Which type of Flail Mower to choose

   / Which type of Flail Mower to choose #1  

okanoganjim

New member
Joined
Dec 13, 2013
Messages
22
Location
Brewster WA
Tractor
Kubota B26, Kubota L5460HSTC
I have decided I want a Flail Mower to use behind my Kubota L5460. I am looking at both the Side Shift and the Ditch Bank Mower types. The property I am maintaining is 7 acres of 90% flat open ground but there are some areas where I have a ditch and bank situation that tend to get overgrown. This is where the ditch/bank mower would shine, and the side shift to a lesser extent. I am concerned that the ditch/bank mower with its complex Arms etc would be less than optimal to use on the flat open areas, making me regret my decision to go that route. Can anyone comment on their experience with these type mowers on open ground?

Thank you
Jim
 
   / Which type of Flail Mower to choose #2  
I have a Peruzzo Fox Cross 1600 ditch and bank mower, which does a great job on ditches and banks, as expected. But I also use it as a field mower and it works fine. I generally use if full offset because I only mow twice a year, so what I'm mowing is 18 to 20 inches high, and it lays down when the tires run over it and doesn't get mowed there, then pops up in a day or two. Using the mower fully offset mostly solves that.

The only issue I can see when using if for general mowing is that the arms are somewhat fragile, so backing up into a tree or the like will easily cause damage (don't ask how I know that).
 
   / Which type of Flail Mower to choose #3  
I have decided I want a Flail Mower to use behind my Kubota L5460. I am looking at both the Side Shift and the Ditch Bank Mower types. The property I am maintaining is 7 acres of 90% flat open ground but there are some areas where I have a ditch and bank situation that tend to get overgrown. This is where the ditch/bank mower would shine, and the side shift to a lesser extent. I am concerned that the ditch/bank mower with its complex Arms etc would be less than optimal to use on the flat open areas, making me regret my decision to go that route. Can anyone comment on their experience with these type mowers on open ground?

Thank you
Jim
Here are some issues you need to think about.
1. Is the tractor pto powerful enough to run the mower?

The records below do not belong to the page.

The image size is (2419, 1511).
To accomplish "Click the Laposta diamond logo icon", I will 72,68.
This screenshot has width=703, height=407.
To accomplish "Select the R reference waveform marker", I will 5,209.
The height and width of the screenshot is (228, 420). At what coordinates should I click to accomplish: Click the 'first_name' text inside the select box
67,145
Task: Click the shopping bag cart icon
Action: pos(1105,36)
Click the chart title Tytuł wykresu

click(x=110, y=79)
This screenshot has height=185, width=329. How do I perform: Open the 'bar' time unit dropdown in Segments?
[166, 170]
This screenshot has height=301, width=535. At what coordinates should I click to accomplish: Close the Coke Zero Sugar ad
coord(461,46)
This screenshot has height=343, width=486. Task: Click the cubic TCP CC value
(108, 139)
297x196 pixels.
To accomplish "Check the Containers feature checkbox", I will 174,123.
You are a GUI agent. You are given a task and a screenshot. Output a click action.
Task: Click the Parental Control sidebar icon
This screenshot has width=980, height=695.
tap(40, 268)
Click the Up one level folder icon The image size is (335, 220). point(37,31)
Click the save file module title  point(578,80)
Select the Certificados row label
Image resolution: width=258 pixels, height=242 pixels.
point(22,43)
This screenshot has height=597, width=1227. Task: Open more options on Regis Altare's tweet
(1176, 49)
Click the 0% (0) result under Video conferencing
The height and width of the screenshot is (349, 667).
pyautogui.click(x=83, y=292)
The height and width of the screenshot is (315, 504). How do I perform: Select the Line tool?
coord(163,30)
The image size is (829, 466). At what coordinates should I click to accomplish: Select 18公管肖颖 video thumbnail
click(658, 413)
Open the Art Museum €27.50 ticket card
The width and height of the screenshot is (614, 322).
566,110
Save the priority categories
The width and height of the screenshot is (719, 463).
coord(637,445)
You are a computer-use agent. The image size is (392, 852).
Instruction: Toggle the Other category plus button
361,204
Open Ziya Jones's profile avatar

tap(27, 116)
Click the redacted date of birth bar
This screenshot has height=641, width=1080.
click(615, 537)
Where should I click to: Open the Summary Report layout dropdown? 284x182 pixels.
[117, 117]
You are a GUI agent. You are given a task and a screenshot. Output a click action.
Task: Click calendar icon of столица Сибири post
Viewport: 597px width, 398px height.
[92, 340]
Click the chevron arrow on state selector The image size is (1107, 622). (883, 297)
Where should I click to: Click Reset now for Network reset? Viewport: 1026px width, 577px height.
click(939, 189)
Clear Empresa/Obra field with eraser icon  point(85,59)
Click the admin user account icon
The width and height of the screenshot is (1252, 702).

2. How much offset capacity you need? It depend on the shape of the ditch bank, and is the soil near the bank too soft? For safety, you should keep your tractor wheel a safe distance away from the ditch bank, avoid the tractor fall over.

3. When the ditch mower swing to side at its longest distance, it's at the biggest gravity force position, so you also need to check if your tractor weight can balance the ditch mower at this position.

In theory, ditch mower has same performance as regular flail mower on open ground, it's just a flail mower with long arm.

Here are some areas on ditch mower which can have problem different from the regular flail mower.
1. Its pivot(the connection point between arm and mower housing), if the manufacturer doesn't make it well, or sometimes the user doesn't notice the tree or stump and let the mower hit it, the pivot may crack. I even had one special case, one customer drived his tractor and ditch mower back to the garage, but the garage door height is too low, the ditch mower is at vertical position when transport, then the mower edge hit the garage door and cracked the pivot. So, after sale service is also important, if the seller can supply all kinds spare parts and technical support.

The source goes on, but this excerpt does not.